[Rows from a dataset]
---+---
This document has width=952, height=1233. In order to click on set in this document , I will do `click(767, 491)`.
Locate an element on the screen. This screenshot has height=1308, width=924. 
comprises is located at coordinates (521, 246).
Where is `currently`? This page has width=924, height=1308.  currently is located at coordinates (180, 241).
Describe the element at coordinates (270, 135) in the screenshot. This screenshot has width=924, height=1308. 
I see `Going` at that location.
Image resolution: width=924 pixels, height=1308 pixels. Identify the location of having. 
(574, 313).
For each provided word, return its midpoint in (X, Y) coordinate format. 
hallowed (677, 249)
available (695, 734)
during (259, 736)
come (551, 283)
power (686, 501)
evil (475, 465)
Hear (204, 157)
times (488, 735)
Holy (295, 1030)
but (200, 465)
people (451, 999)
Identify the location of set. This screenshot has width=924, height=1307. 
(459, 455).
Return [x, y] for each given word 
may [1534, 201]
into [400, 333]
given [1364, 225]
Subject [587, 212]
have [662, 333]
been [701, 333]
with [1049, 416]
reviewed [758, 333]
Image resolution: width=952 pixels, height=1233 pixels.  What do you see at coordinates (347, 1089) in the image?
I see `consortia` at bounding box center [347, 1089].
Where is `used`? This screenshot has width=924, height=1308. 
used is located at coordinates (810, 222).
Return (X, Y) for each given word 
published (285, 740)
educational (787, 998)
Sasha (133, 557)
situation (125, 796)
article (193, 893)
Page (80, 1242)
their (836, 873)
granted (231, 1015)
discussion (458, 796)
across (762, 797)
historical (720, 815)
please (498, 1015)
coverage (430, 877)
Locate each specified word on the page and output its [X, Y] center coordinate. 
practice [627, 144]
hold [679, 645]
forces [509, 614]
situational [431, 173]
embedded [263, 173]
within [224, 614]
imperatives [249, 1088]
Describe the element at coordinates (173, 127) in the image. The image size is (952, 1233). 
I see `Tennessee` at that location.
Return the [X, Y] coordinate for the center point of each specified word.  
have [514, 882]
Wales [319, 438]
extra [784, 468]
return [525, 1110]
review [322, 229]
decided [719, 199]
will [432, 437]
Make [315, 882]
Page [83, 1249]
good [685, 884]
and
---+---
Rewrite the material above with "Identify the location of" swapped for "Point out the position of" and nothing else changed.

This document has width=952, height=1233. In order to click on set in this document , I will do `click(767, 491)`.
Locate an element on the screen. This screenshot has height=1308, width=924. 
comprises is located at coordinates (521, 246).
Where is `currently`? This page has width=924, height=1308.  currently is located at coordinates (180, 241).
Describe the element at coordinates (270, 135) in the screenshot. This screenshot has width=924, height=1308. 
I see `Going` at that location.
Image resolution: width=924 pixels, height=1308 pixels. Point out the position of having. 
(574, 313).
For each provided word, return its midpoint in (X, Y) coordinate format. 
hallowed (677, 249)
available (695, 734)
during (259, 736)
come (551, 283)
power (686, 501)
evil (475, 465)
Hear (204, 157)
times (488, 735)
Holy (295, 1030)
but (200, 465)
people (451, 999)
Point out the position of set. This screenshot has width=924, height=1307. 
(459, 455).
Return [x, y] for each given word 
may [1534, 201]
into [400, 333]
given [1364, 225]
Subject [587, 212]
have [662, 333]
been [701, 333]
with [1049, 416]
reviewed [758, 333]
Image resolution: width=952 pixels, height=1233 pixels.  What do you see at coordinates (347, 1089) in the image?
I see `consortia` at bounding box center [347, 1089].
Where is `used`? This screenshot has width=924, height=1308. 
used is located at coordinates (810, 222).
Return (X, Y) for each given word 
published (285, 740)
educational (787, 998)
Sasha (133, 557)
situation (125, 796)
article (193, 893)
Page (80, 1242)
their (836, 873)
granted (231, 1015)
discussion (458, 796)
across (762, 797)
historical (720, 815)
please (498, 1015)
coverage (430, 877)
Locate each specified word on the page and output its [X, Y] center coordinate. 
practice [627, 144]
hold [679, 645]
forces [509, 614]
situational [431, 173]
embedded [263, 173]
within [224, 614]
imperatives [249, 1088]
Describe the element at coordinates (173, 127) in the image. The image size is (952, 1233). 
I see `Tennessee` at that location.
Return the [X, Y] coordinate for the center point of each specified word.  
have [514, 882]
Wales [319, 438]
extra [784, 468]
return [525, 1110]
review [322, 229]
decided [719, 199]
will [432, 437]
Make [315, 882]
Page [83, 1249]
good [685, 884]
and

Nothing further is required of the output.